Building a Sand Base

This story shows you how to put down a sand-and-gravel base for paving paths that are not secured with mortar.


When not secured with mortar, patio and path paving--brick, flagstone, and precast pavers--must be set in a sand base over a gravel subbase. Sand provides a solid base for the pavers, and the gravel ensures good drainage.

Sand-set (sometimes called dry-laid) installations are much easier to build than mortared surfaces. They don't require specialized skills, and because there's no concrete required, they are less expensive. A properly bedded sand-set patio will last for years and require little or no maintenance.

Take your site measurements with you when you're ready to order the paving. Your dealer will help you convert those measurements to gravel, sand, and paving quantities. Remember to buy extra pavers to cover breakage and mistakes, and to store in case a paver or two needs replacing in the future.

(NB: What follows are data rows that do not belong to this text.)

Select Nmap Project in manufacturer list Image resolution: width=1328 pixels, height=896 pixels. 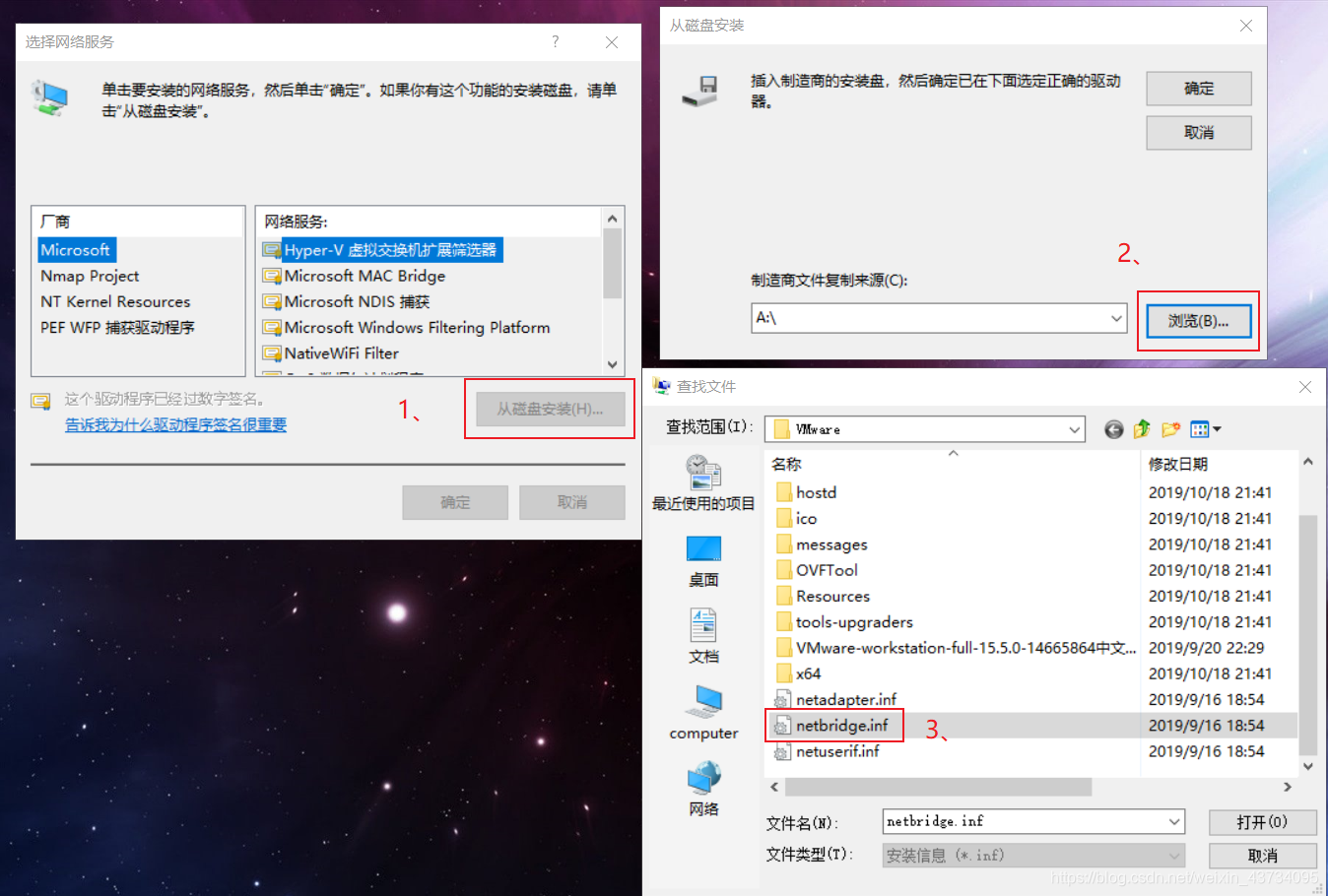pos(90,276)
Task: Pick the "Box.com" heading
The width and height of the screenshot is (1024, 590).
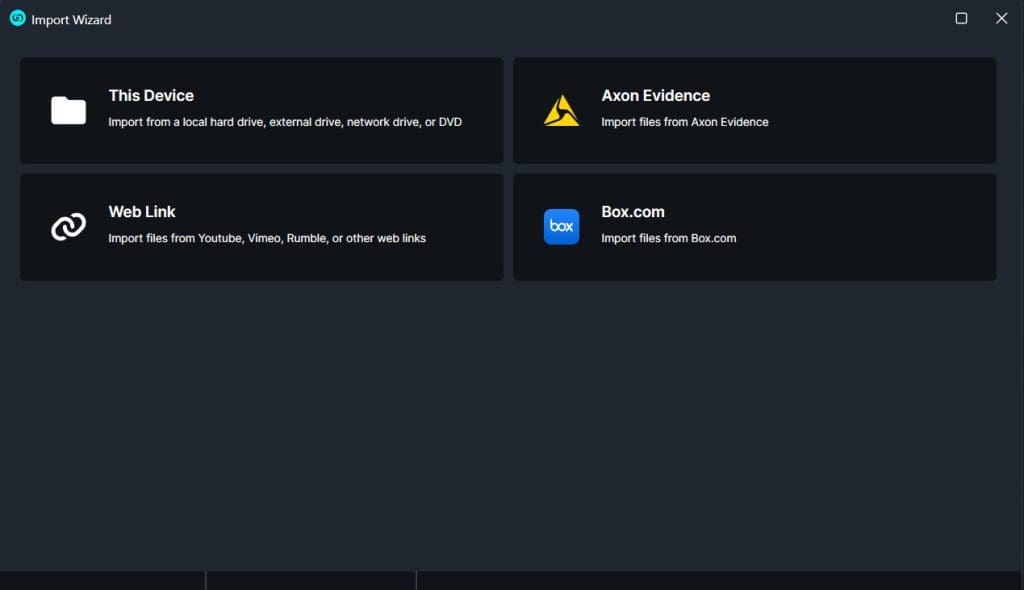Action: coord(632,212)

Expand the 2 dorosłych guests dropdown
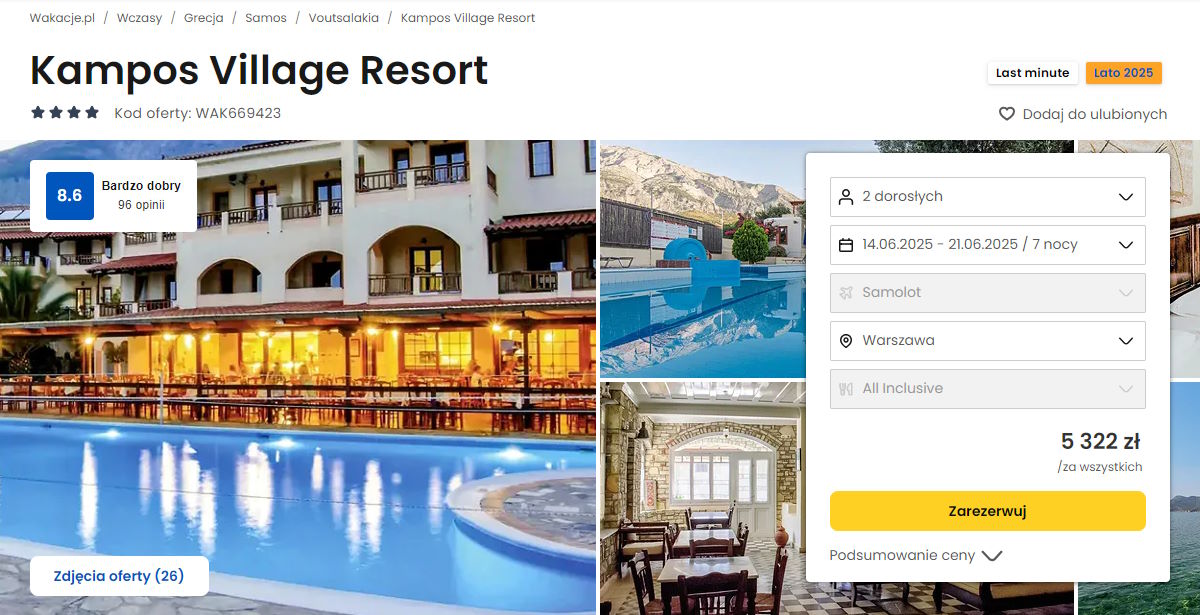tap(988, 197)
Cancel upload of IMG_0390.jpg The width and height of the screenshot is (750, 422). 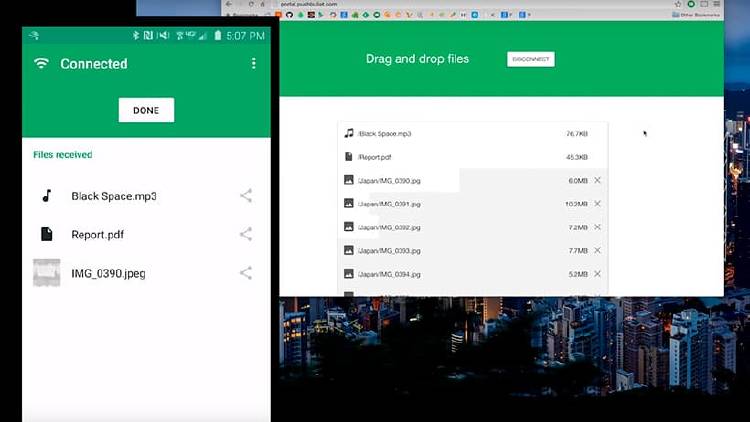[597, 180]
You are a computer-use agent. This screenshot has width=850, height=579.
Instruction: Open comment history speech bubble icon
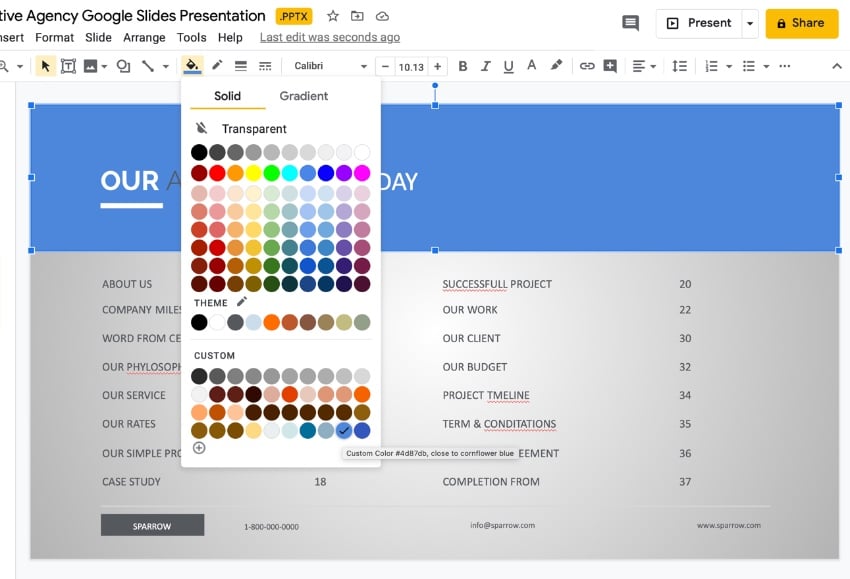pos(630,23)
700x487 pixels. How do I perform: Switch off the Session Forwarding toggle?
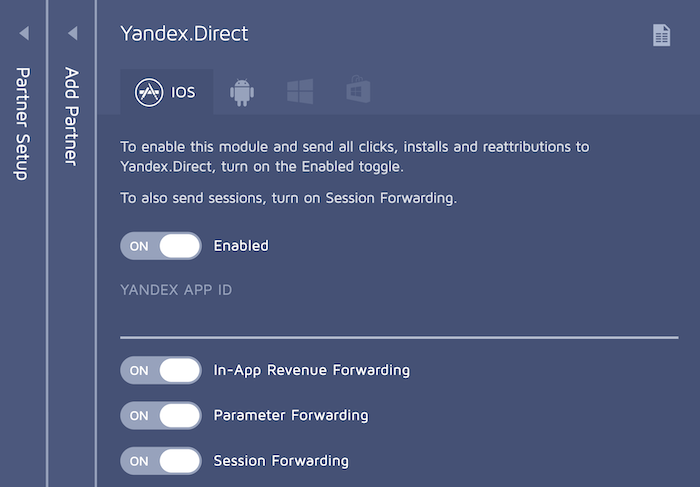pos(161,461)
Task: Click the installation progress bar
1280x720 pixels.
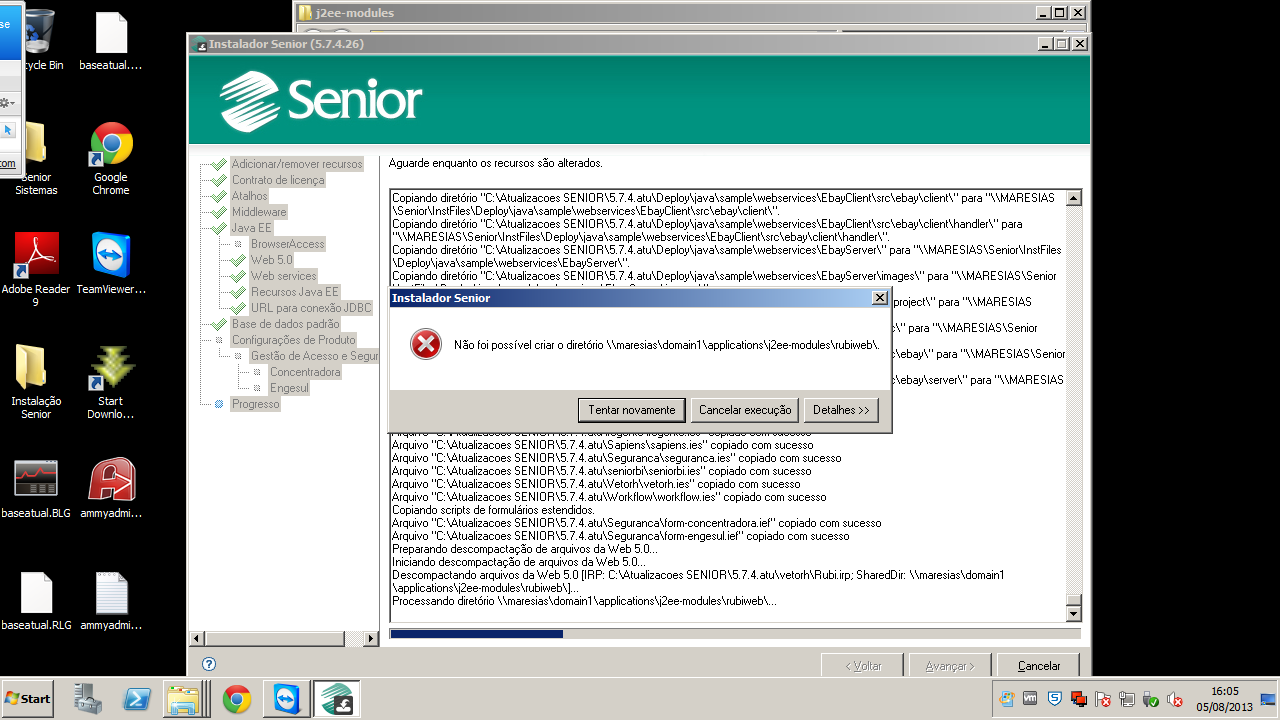Action: point(734,634)
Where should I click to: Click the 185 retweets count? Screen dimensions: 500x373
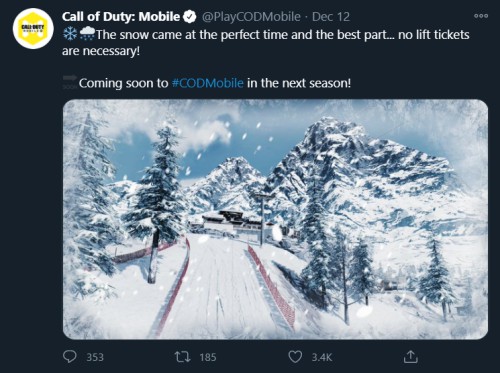(x=208, y=357)
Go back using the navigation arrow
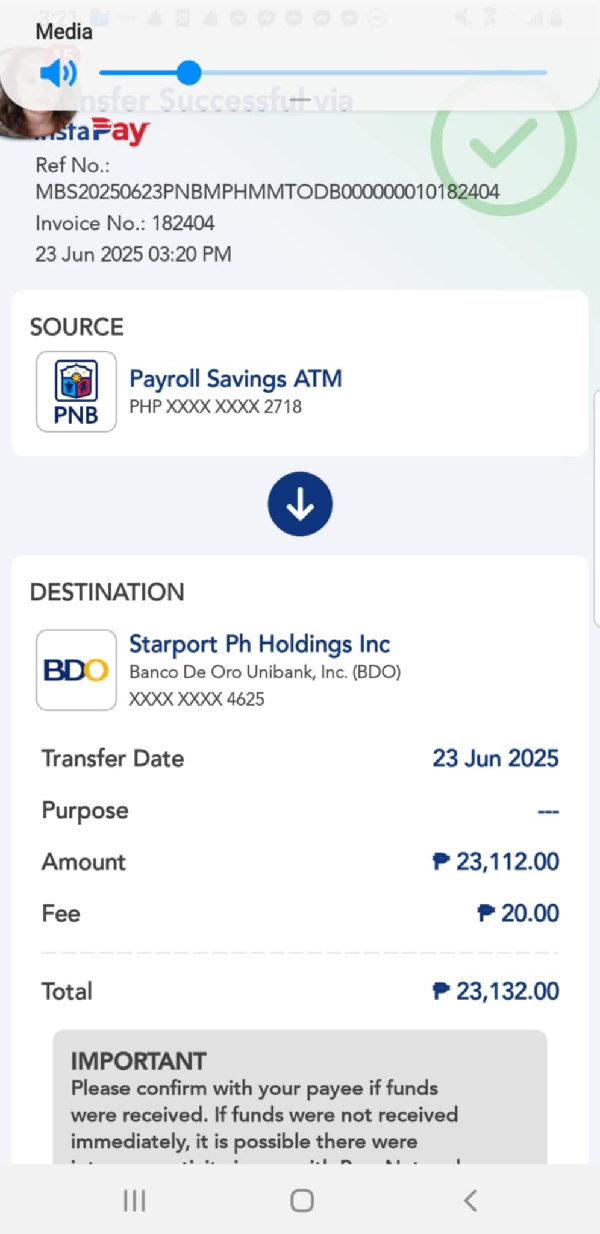Image resolution: width=600 pixels, height=1234 pixels. tap(470, 1201)
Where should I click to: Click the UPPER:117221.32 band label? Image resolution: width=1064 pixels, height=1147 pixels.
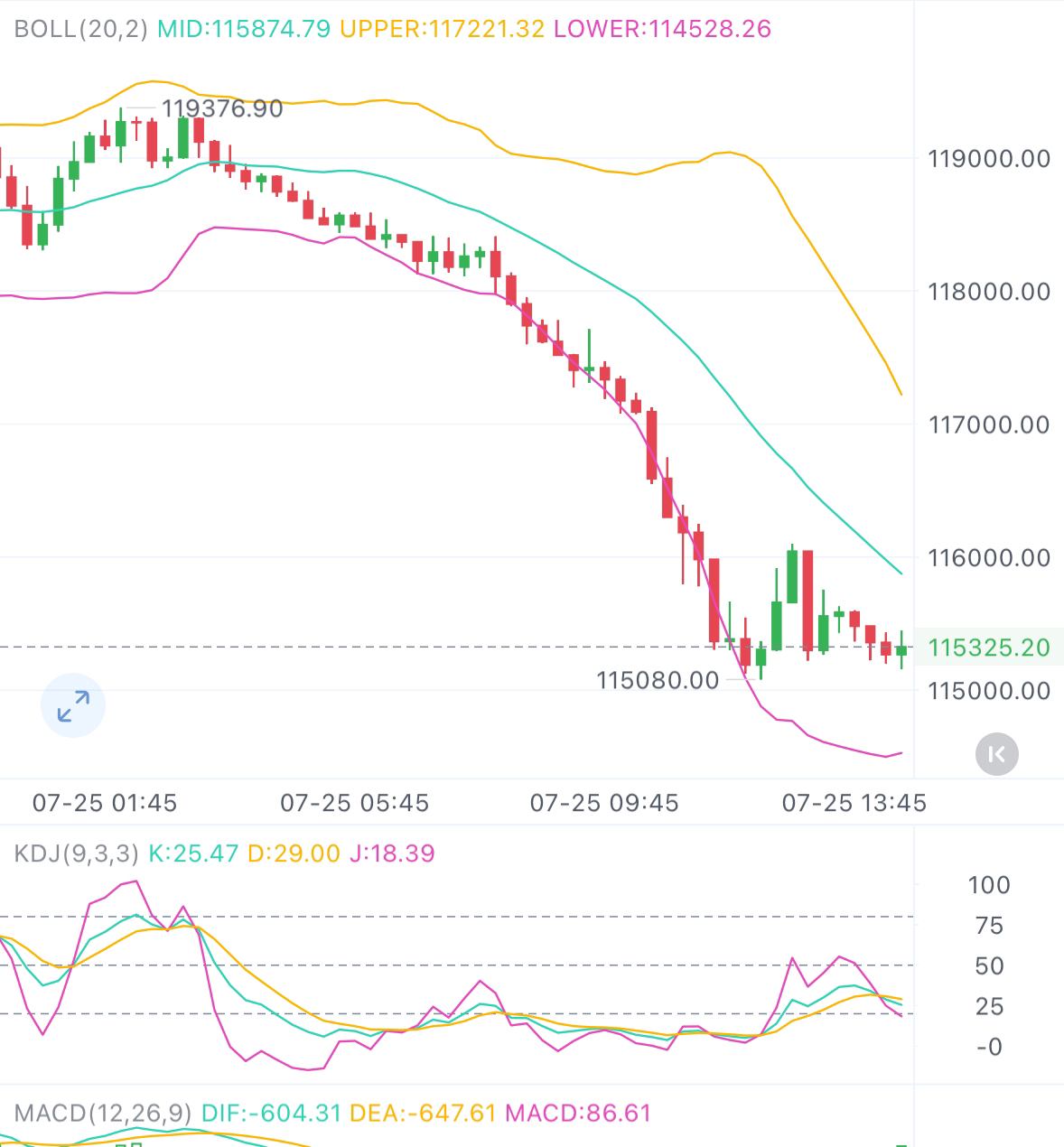[x=442, y=29]
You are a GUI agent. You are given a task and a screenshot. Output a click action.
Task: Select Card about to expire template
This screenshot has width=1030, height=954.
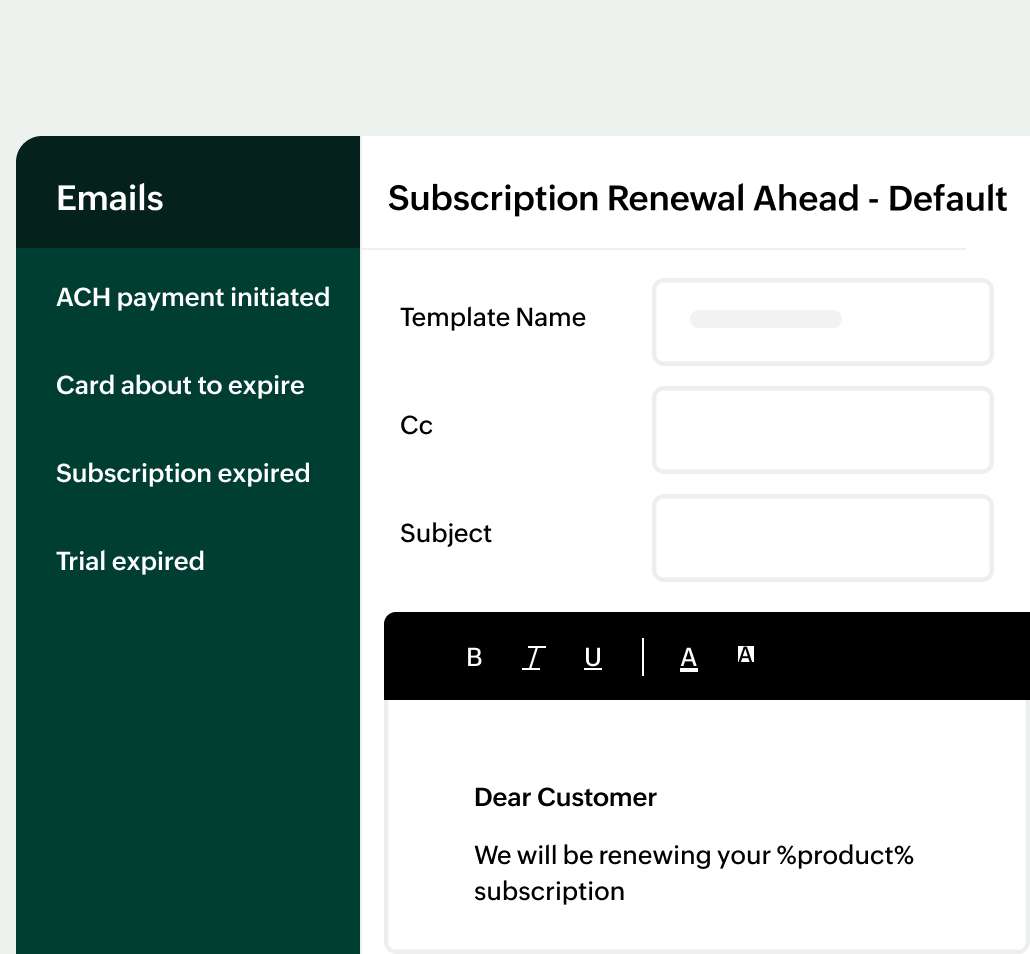[180, 385]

Soil conditions will influence the construction of your project. Sandy soils drain very quickly but are soft. Clay is hard and doesn't drain well. Contact your extension office or building department for tips pertinent to your location.

Prestart Checklist

About three days to lay out and excavate a 12x14-foot site

Round-nose shovel, tape measure, spade, mason's line, batter boards, carpenter's level, small sledgehammer, screed, garden hose

Measuring, leveling, laying out square lines

Plan site, choose materials, draw plans

Landscape fabric, edge restraints and spikes, gravel, sand, PVC pipe or 2-inch lumber strips

Step 1

Lay out the site with batter boards and staked lines. Slope the lines to provide drainage, slice the soil at the perimeter, and remove the sod. Excavate the site for the thickness of your materials: typically 4-6 inches of gravel, 2 inches for a sand bed, plus the thickness of the pavers. Measure from the mason's lines for consistent depth. Shovel in the gravel or crushed stone base 3 inches at a time, spreading it evenly. Compact each layer until it reaches the proper thickness. A crushed rock base with an abundance of fine particles will compact firmly and create solid support.

Step 2

Spread landscape fabric over the gravel--it will help kill the weeds and prevent the sand base from sifting into the gravel. Overlap the edges of the fabric by at least 6 inches. Install the edging around the perimeter, following the manufacturer's instructions. The easiest edge restraints to install are those with wide supports and closely spaced holes for the anchor spikes. Make sure you drive the spikes through the gravel into the soil.

Step 3

Set 1-1/2-inch PVC pipe (or 2-inch boards ripped from 2x4s) on the landscape fabric, parallel with the edges of the excavation and at about 5-foot intervals. They provide a built-in depth gauge and screeding tool for the sand base. Shovel sand over the entire surface, dampen it, and tamp it. Then screed the sand level.

Screed the Sand: Use a 2x4 to Level the Sand

Screed the sand to a consistent level by setting a long 2x4 on the edge forms and the PVC or wood inserts. Pull the screed across the surface in a seesaw motion--you'll need a helper for large areas. Then fill in depressions, dampen the sand, and tamp it. When the site is level, remove the pipes or boards, fill the recesses with sand, and tamp again.

Sizing the Site Exactly

If patio or path dimensions equal multiples of tile or modular materials, you'll have less cutting to do at the edges. Save yourself time and effort by making the site dimensions the same as an even number of pavers. Lay out the paving in both directions on a flat surface, and measure the lengths. Then lay out your site to these dimensions.

What If ... The Patio has Curves?

For curved patio edges, use plastic edging with notches in the outside flange. This material conforms to almost any arc. Drive spikes through the holes in the flanges, making sure they penetrate the soil below the gravel.